Task set ▸
a – Translate this sentence from the text on music royalties into Spanish: "It's an environment ripe for litigation and arm-twisting and paradox."
b – Put the listing into a Markdown table with the columns "Row" and "Line", starting at the line that contains "The image size" and continuing through the end of the listing. Skip blank lines and leave the pictures out.

Text ▸

The answer is a huge, insanely confusing mess. Even Kafka would throw up his hands at the labyrinth of rules governing how performers and writers get paid. Zisk ran though a few examples: When old-fashioned radio plays a song, the songwriters get a cut, but the performers get nothing. When Internet radio streams a song, the songwriters get a pittance, while performers get much more. Pandora, which doesn’t allow on-demand listening, pays royalties according to a different regime than Spotify, which does allow on-demand selection.

Just to be able to play any songs at all, the streaming services must make huge upfront payments to license the rights to the catalogs of music owned by the three major record labels — and there’s absolutely no requirement that any of that cash go back to songwriters and artists. It heads straight to the bottom line.

It’s an environment ripe for litigation and arm-twisting and paradox. Conglomerates like Sony have sub-labels and publishing company subsidiaries. So Sony, as a record label, on the one hand charges Pandora a huge amount for rights to its catalog; and then, as publisher, threatens to withdraw all its music from Pandora because it believes the royalty rates are too low.

Source records ▸
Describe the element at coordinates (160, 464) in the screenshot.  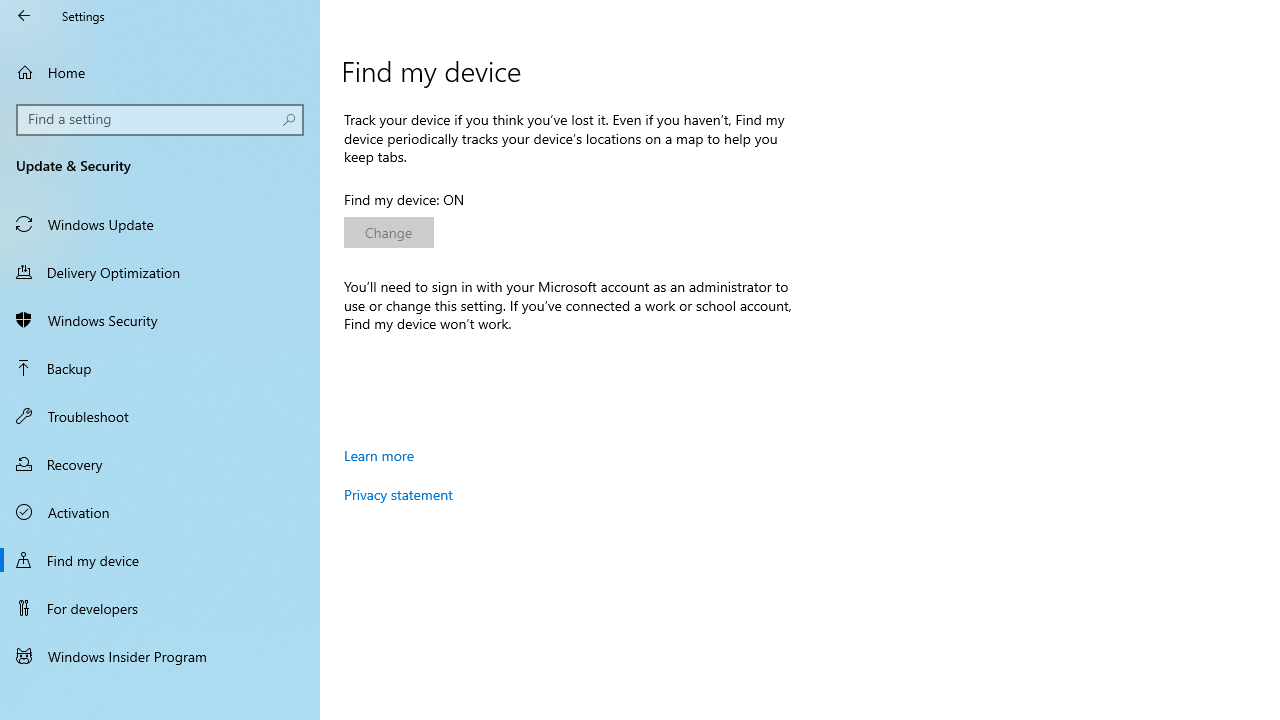
I see `'Recovery'` at that location.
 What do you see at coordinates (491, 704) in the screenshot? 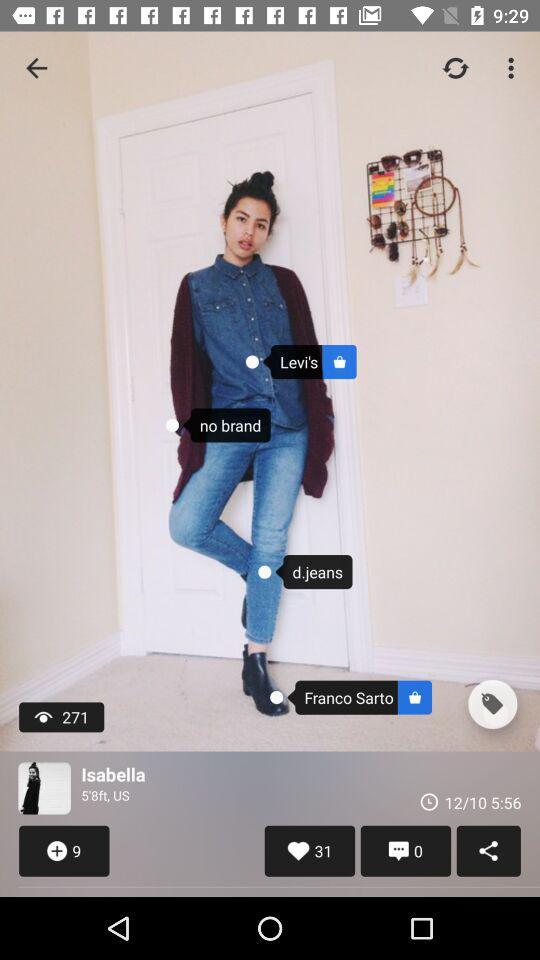
I see `tag` at bounding box center [491, 704].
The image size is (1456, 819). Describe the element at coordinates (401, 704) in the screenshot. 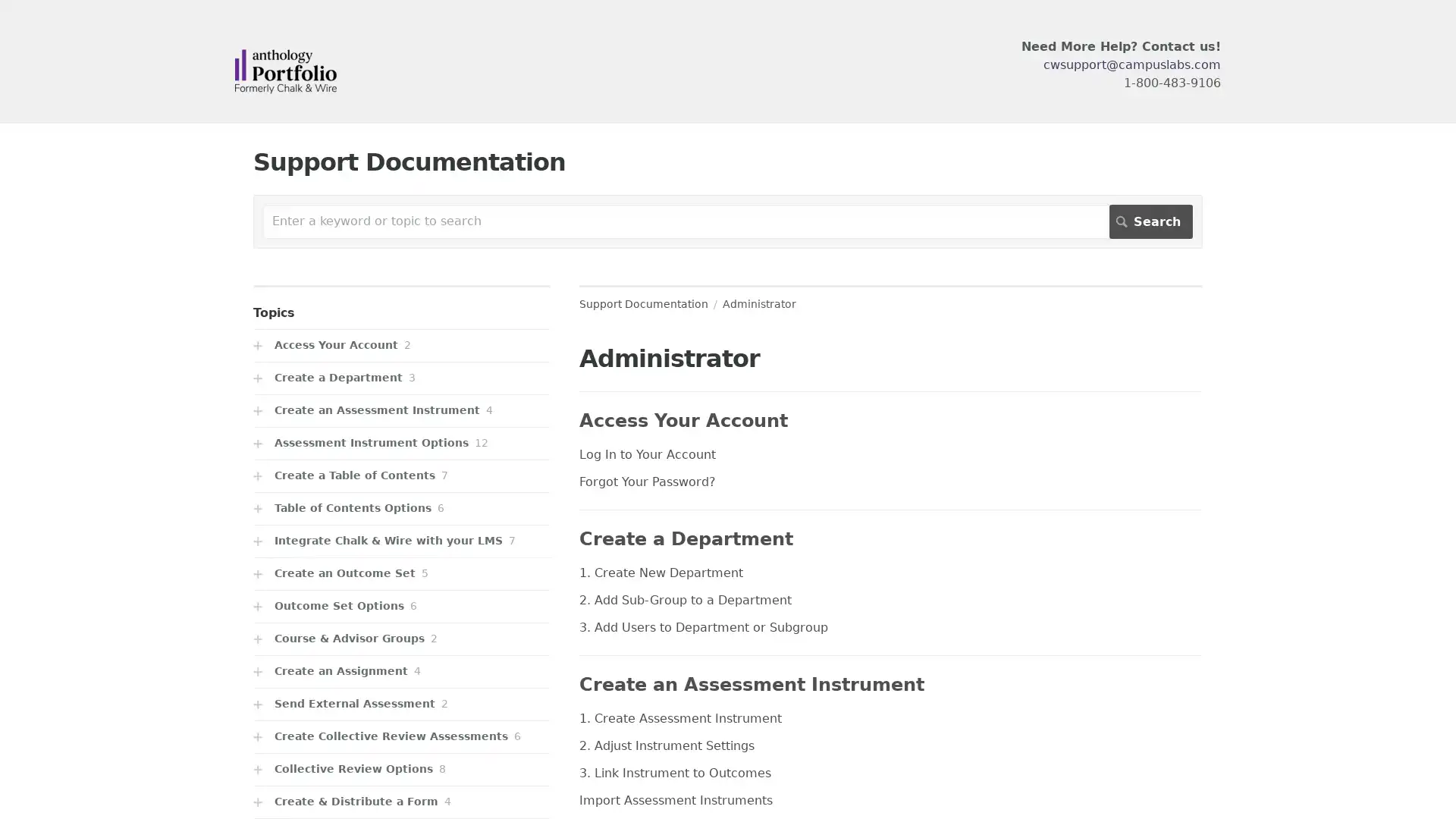

I see `Send External Assessment 2` at that location.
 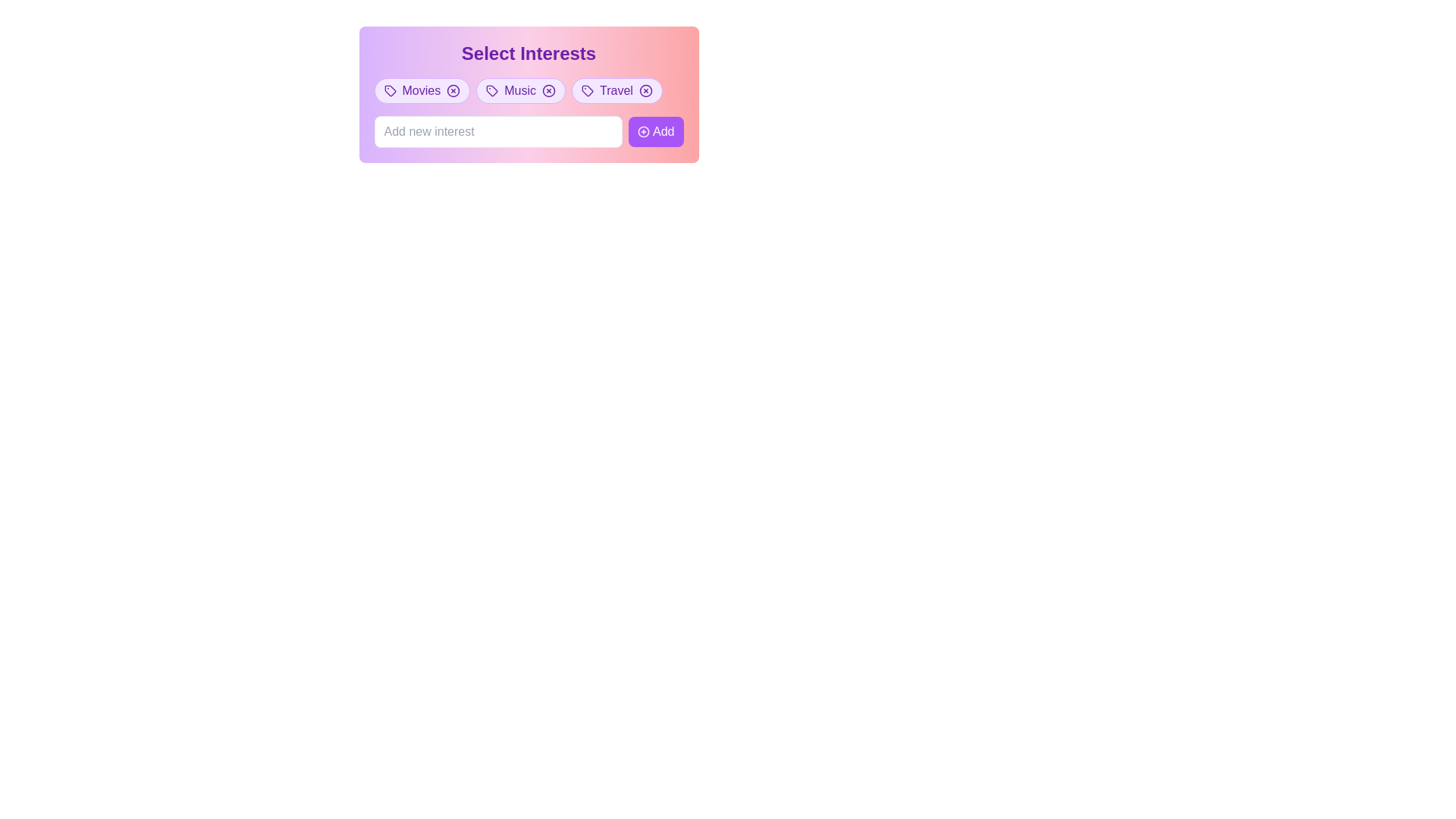 What do you see at coordinates (548, 90) in the screenshot?
I see `the cancellation icon for the 'Music' tag, which is a circular icon with a cross, located between the 'Movies' and 'Travel' tags` at bounding box center [548, 90].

Results for the exercise ▸
a – Es un entorno propicio para los litigios, las presiones y las paradojas.

b –
| Row | Line |
|---|---|
| 1 | The image size is (1456, 819). Describe the element at coordinates (401, 704) in the screenshot.  |
| 2 | I see `Send External Assessment 2` at that location. |
| 3 |   What do you see at coordinates (548, 90) in the screenshot? |
| 4 | I see `the cancellation icon for the 'Music' tag, which is a circular icon with a cross, located between the 'Movies' and 'Travel' tags` at bounding box center [548, 90]. |